CHALLENGE: Copy out the material below word for word, leaving out the pictures.

RECORDS PROVIDED:
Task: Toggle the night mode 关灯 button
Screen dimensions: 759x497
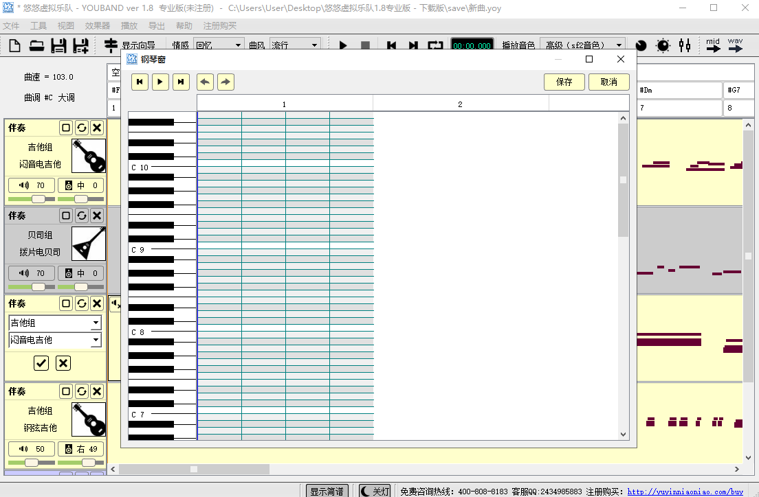Action: pyautogui.click(x=375, y=491)
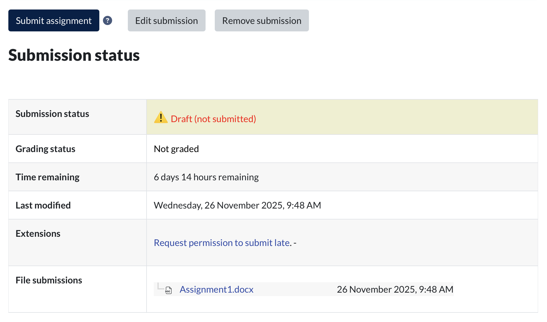This screenshot has height=322, width=547.
Task: Select the Not graded value
Action: tap(176, 149)
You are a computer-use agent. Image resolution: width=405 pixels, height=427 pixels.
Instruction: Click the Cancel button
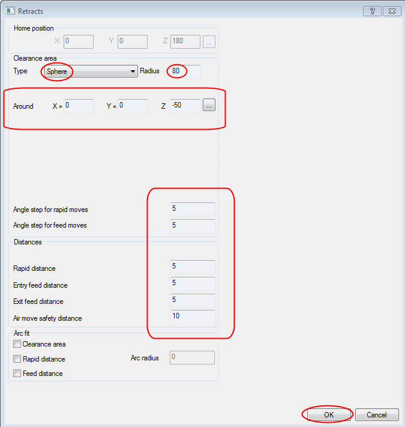tap(377, 415)
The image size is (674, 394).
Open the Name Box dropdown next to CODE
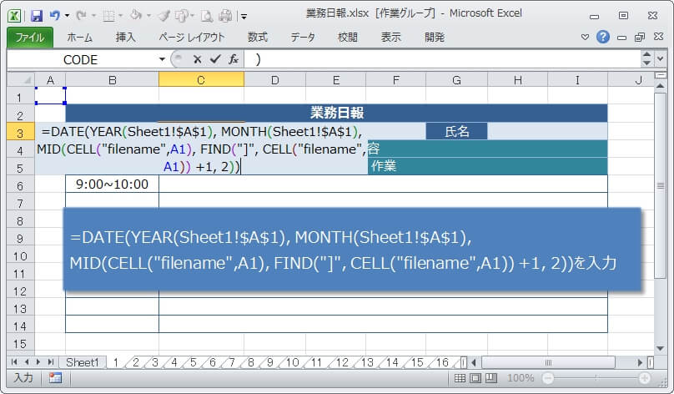coord(162,59)
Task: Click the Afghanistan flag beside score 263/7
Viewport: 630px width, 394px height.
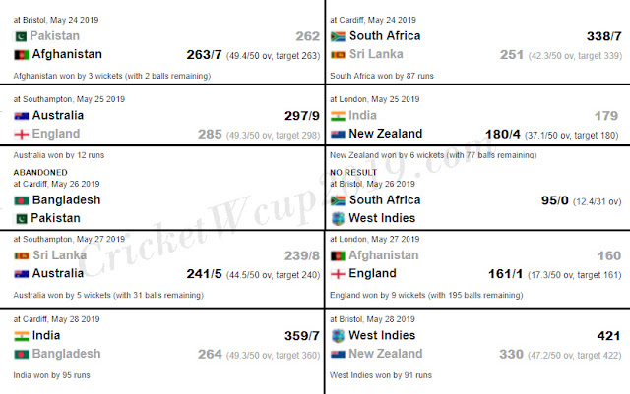Action: coord(22,55)
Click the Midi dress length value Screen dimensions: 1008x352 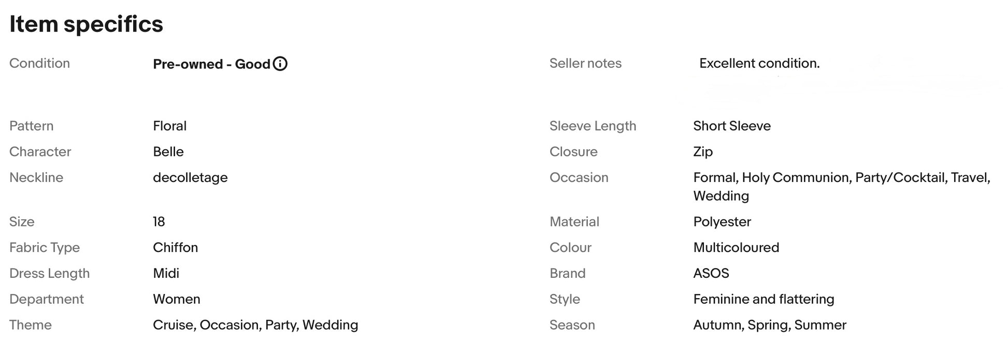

FINAL RESULT:
Task: Toggle the night mode 关灯 button
Screen dimensions: 759x497
Action: pyautogui.click(x=375, y=491)
This screenshot has height=322, width=547.
Task: Select the Not graded value
Action: tap(176, 149)
You are a computer-use agent. Image resolution: width=405 pixels, height=427 pixels.
Instruction: Click the Cancel button
tap(377, 415)
The image size is (674, 394).
Open the Name Box dropdown next to CODE
coord(162,59)
Task: Click the Afghanistan flag beside score 263/7
Viewport: 630px width, 394px height.
Action: coord(22,55)
Click the Midi dress length value Screen dimensions: 1008x352 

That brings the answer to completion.